• Textauszug
____________
Soon Ok Lee wurde 1947 in Chungjin, Nordkorea geboren und zog mit ihrer Familie während des Koreakriegs in die Region Onsung.
Als Tochter einer geachteten und privilegierten Familie studierte sie an der angesehenen Wirtschaftsuniversität des Volkes. Sie wurde Mitglied in der kommunistischen Arbeiterpartei und erhielt nach Abschluss ihres Studiums einen Posten als Inspektorin im Materialverteilungszentrum, wo sie schließlich Leiterin der Behörde der Region Onsung wurde. Ihr Leben verlief vorbildlich, sie diente der Regierung und glaubte der Propaganda bedingungslos. Durch eine Intrige geriet sie in einen Machtkampf zwischen Regierung und Sicherheitsapparat und wurde im Zuge dessen zu 13 Jahren Zwangsarbeit im nordkoreanischen “Resozialisierungslager” verurteilt.
Nach 6 Jahren Haft wurde sie 1992 vorzeitig entlassen und floh im Anschluss nach Südkorea. In “Lasst mich eure Stimme sein!” legt Soon Ok Lee ihr Zeugnis über ihre Erlebnisse in Gefangenschaft ab.
____________
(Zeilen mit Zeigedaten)
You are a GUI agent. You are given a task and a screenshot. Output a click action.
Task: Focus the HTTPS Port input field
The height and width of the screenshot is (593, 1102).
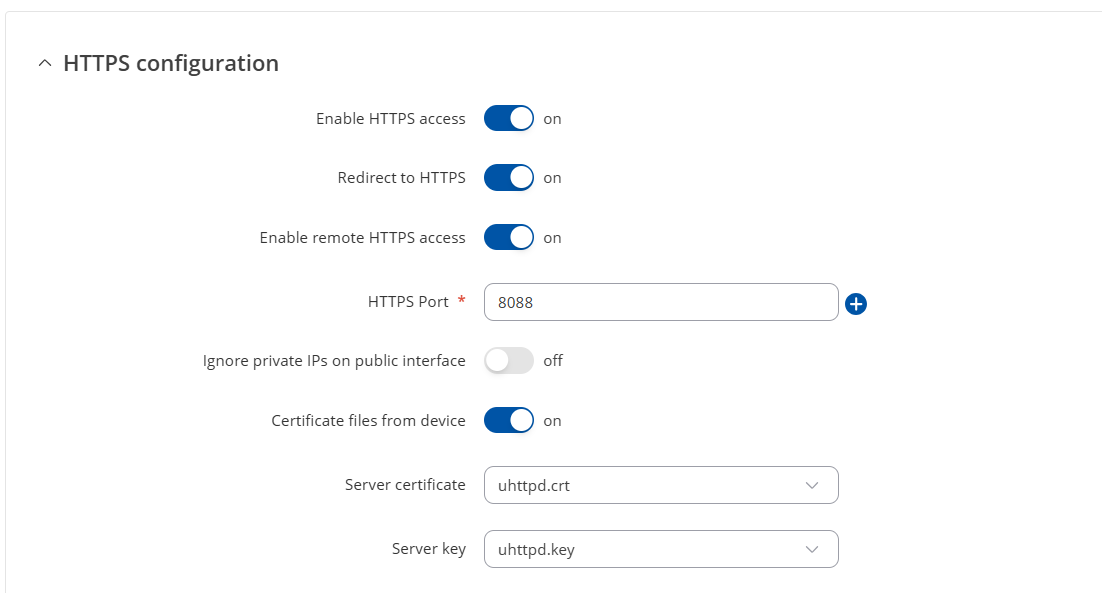[661, 302]
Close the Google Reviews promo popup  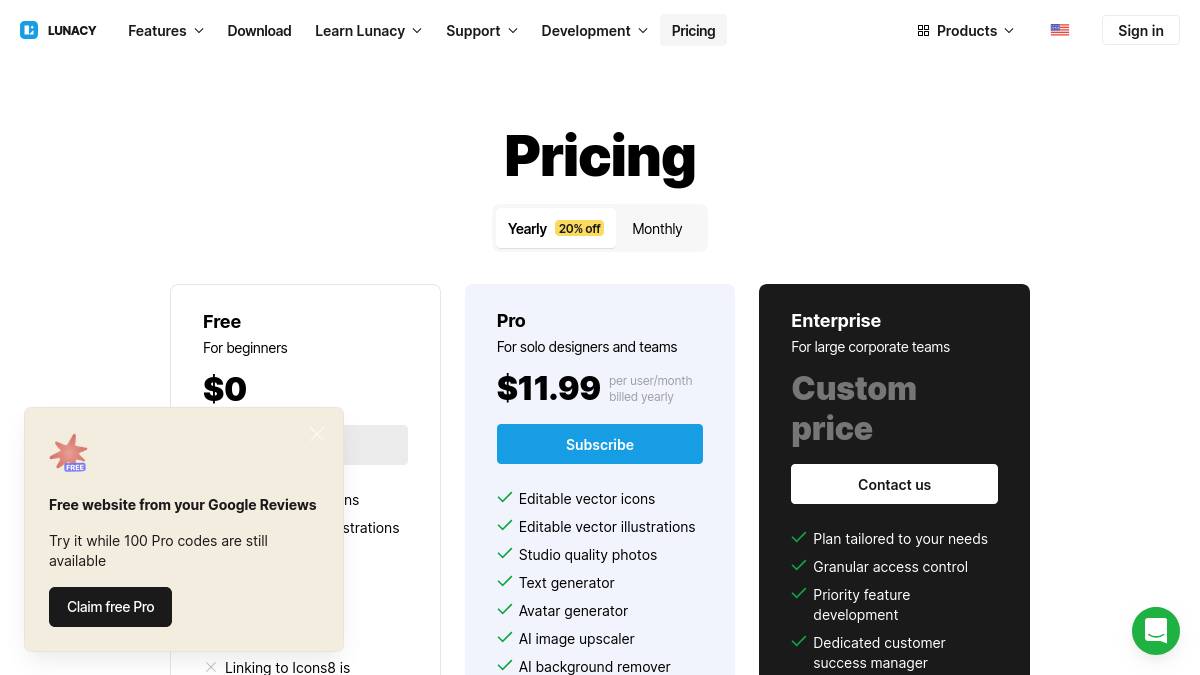point(317,433)
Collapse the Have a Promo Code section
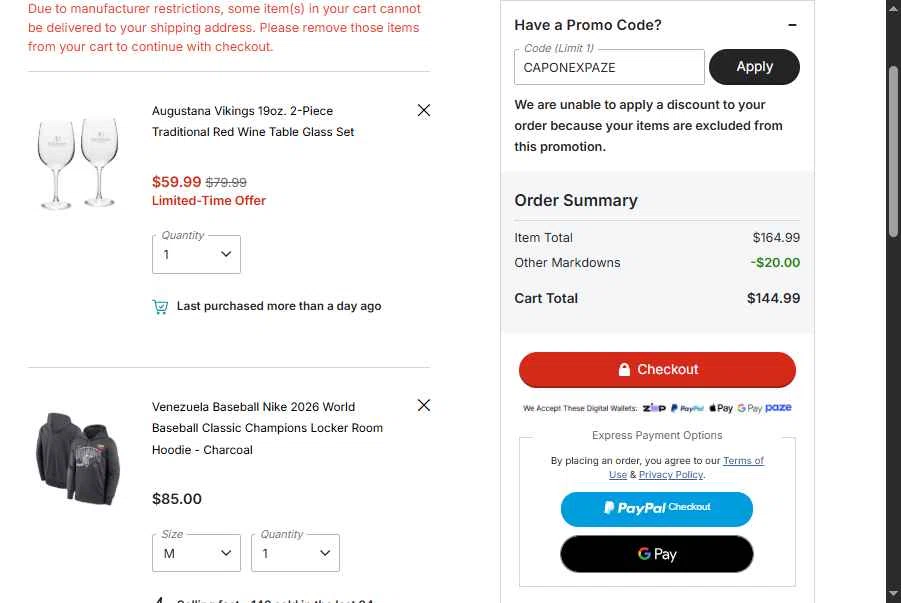901x603 pixels. [792, 25]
____________
• Aufgabe 1
Nenne alle geografischen Namen (Städte, Regionen, Länder), die im Text über Soon Ok Lee vorkommen.
• Aufgabe 2
In welchem Jahr wurde Soon Ok Lee laut dem Text über sie vorzeitig aus der Haft entlassen?
• Aufgabe 3
Führe den Text über Soon Ok Lee im Anschluss an seinen letzten Satz fort.

• Lösung 1
Chungjin, Nordkorea, Onsung, Südkorea

• Lösung 2
1992

• Lösung 3
Motivation

Angesichts meines anstehenden Auslandssemesters in Südkorea habe ich mich ebenso mit dem Norden der koreanischen Halbinsel beschäftigt. Da im Zusammenhang mit Nordkorea meist die andauernden Kriegsdrohungen und das Atomprogramm im Fokus der medialen Aufmerksamkeit stehen und ich bis dato wenig über die Straflager Nordkoreas wusste, erhoffte ich mir durch den Erlebnisbericht einen tieferen Einblick in die dort herrschenden Zustände zu erlangen. Unter der bestehenden Literatur zu diesem Thema fiel meine Wahl dabei auf Lees Bericht, da ich mir aufgrund des autobiographischen Hintergrunds einen besonders authentischen Einblick versprach.

Inhalt

Die Erzählung beginnt mit einer kurzen Darstellung Soon Ok Lees Lebens bis zu ihrer Inhaftierung. Als sie in ihrer Funktion als Inspektorin dem Sicherheitschef eine Gefälligkeit ausschlägt wird sie wenige Monate später zum Opfer seiner persönlichen Racheaktion. Unvermittelt wird sie während der Arbeit verhaftet und in Untersuchungshaft gebracht. Offiziell klagt man sie wegen Verletzung der Wirtschaftspolitik und Bestechlichkeit an.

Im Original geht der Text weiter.